Rabbi Yaakov Yehuda Aryeh Leib Frenkel יעקב יהודה אריה ליב פרענקיל (died June 12, 1940) also known as the Gevuras Aryeh after his major work, was Rabbi of Piricse and a renowned Kabbalist. He authored many scholarly works.

Rabbi Frenkel's year of birth is variously cited as 1850 or 1855. His father was Rabbi Yom Tov Tzvi. Rabbi Yom Tov Tzvi was the son of Rabbi Yaakov from the town of Oshvar.

In his youth, Rabbi Frenkel was a disciple of Rabbi Yekusiel Yehuda Teitelbaum (1808–1883), who was known as the Yetev Lev. When Rabbi Frenkel matured and needed to earn a livelihood, he assumed a teaching position in Spinka, upon the recommendation of Rabbi Teitelbaum. In Spinka, Rabbi Frenkel became the study partner of Rabbi Yoseph Meir Weiss.

Subsequently, Rabbi Frenkel was appointed to serve as the town Rabbi of Piricse, Hungary, a position that he held for over fifty years.

When Rabbi Frenkel retired, he moved to Satmar (Satu Mare) in Romania, where he was regarded as a rabbinical authority.

==Works==
Although Rabbi Frenkel authored numerous works due to financial difficulties, only five books were ever published. The rest of his manuscripts were destroyed in the Holocaust.
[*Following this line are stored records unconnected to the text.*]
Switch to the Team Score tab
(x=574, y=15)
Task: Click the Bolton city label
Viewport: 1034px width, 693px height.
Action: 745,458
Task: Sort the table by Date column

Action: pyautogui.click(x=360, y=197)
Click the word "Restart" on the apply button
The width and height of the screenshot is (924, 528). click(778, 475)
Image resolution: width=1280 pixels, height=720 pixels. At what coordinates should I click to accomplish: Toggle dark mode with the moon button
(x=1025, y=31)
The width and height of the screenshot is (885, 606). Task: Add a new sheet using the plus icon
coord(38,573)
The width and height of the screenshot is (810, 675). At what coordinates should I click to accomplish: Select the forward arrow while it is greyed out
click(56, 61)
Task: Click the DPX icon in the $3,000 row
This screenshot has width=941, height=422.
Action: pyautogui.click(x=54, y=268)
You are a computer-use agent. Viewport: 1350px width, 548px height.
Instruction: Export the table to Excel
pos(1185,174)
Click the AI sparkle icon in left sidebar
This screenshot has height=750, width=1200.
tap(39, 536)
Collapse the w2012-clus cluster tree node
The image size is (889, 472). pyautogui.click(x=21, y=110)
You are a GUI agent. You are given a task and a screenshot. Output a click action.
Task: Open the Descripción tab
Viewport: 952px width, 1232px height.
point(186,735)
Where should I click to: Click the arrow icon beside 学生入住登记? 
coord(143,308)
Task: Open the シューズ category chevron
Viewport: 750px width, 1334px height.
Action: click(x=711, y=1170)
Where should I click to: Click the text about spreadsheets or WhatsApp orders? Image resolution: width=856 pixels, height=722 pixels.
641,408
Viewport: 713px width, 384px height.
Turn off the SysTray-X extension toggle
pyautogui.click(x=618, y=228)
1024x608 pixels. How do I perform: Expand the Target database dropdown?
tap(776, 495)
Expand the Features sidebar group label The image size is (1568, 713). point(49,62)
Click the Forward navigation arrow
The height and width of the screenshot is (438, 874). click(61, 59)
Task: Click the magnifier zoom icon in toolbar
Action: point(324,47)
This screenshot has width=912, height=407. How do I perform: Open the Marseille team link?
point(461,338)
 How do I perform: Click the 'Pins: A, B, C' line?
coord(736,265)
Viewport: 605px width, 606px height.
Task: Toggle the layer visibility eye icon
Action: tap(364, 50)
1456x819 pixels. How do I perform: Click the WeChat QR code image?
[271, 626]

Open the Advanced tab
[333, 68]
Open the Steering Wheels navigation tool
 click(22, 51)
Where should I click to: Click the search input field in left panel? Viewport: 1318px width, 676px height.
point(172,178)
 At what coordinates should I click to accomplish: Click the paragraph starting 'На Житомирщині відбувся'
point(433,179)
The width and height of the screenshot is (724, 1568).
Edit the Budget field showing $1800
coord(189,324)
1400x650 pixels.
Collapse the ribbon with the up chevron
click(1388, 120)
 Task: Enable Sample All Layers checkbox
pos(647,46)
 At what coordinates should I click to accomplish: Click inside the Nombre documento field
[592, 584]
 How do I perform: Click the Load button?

- In 1909 Rabbi Frenkel anonymously published his book entitled Maggid Sheni מגיד שני על המשנת חסידים - a kabbalistic work on the second volume of the Mishnas Chassidim. The book was republished during the author's lifetime in 1930. Since then the book has been republished numerous times.
- In 1915 Rabbi Frenkel published the first volume of his work entitled Gevuras Aryeh גבורת אריה - a kabbalistic work on the Ramban's commentary on the Torah. The second volume was published in 1924. Both volumes were then reprinted as a single book in 1932. The book was reprinted again in 1990 by "Machon Sharei Ziv" of "Yeshiva Shar HaShamayim", a kabbalah yeshiva in Jerusalem, where the book is studied regularly.
- In 1927 Rabbi Frenkel published his book dedicated to Hilchos Treifos entitled Migdinos Maharil מגדנות מהרי"ל. The book was printed in Șimleu Silvaniei. In the book, Rabbi Frenkel writes that the large book is actually only the first part of his manuscripts on the subject. Rabbi Frenkel explained that he could not publish the rest of his manuscripts at that time, due to financial reasons; furthermore, he expressed his desire to publish the rest of his work in the future (as he had done previously with his book entitled Gevuras Aryeh). Rabbi Frenkel's dream never materialized and the manuscripts were destroyed during the Holocaust.
- The exact date of publication of Rabbi Frenkel's book, entitled Shevach Lefi - שבח לפי a commentary on the Haggadah Shel Pesach, is undocumented. However, since the author, in his introduction to the book, refers to his 1927 book, entitled Migdinos Maharil, and since the 1930 edition of Maggid Sheni refers to "Shevach Lefi", we can deduce that it must have been published between 1927 and 1930. The book was republished by Rabbi Dr. Ari Edelstein, a grandson of Rabbi Frenkel, in 1994 in New York City.
- In 1937, only three years prior to his death, Rabbi Frenkel published his final work, entitled Likutei Maharil ליקוטי מהרי"ל - a commentary on the Torah.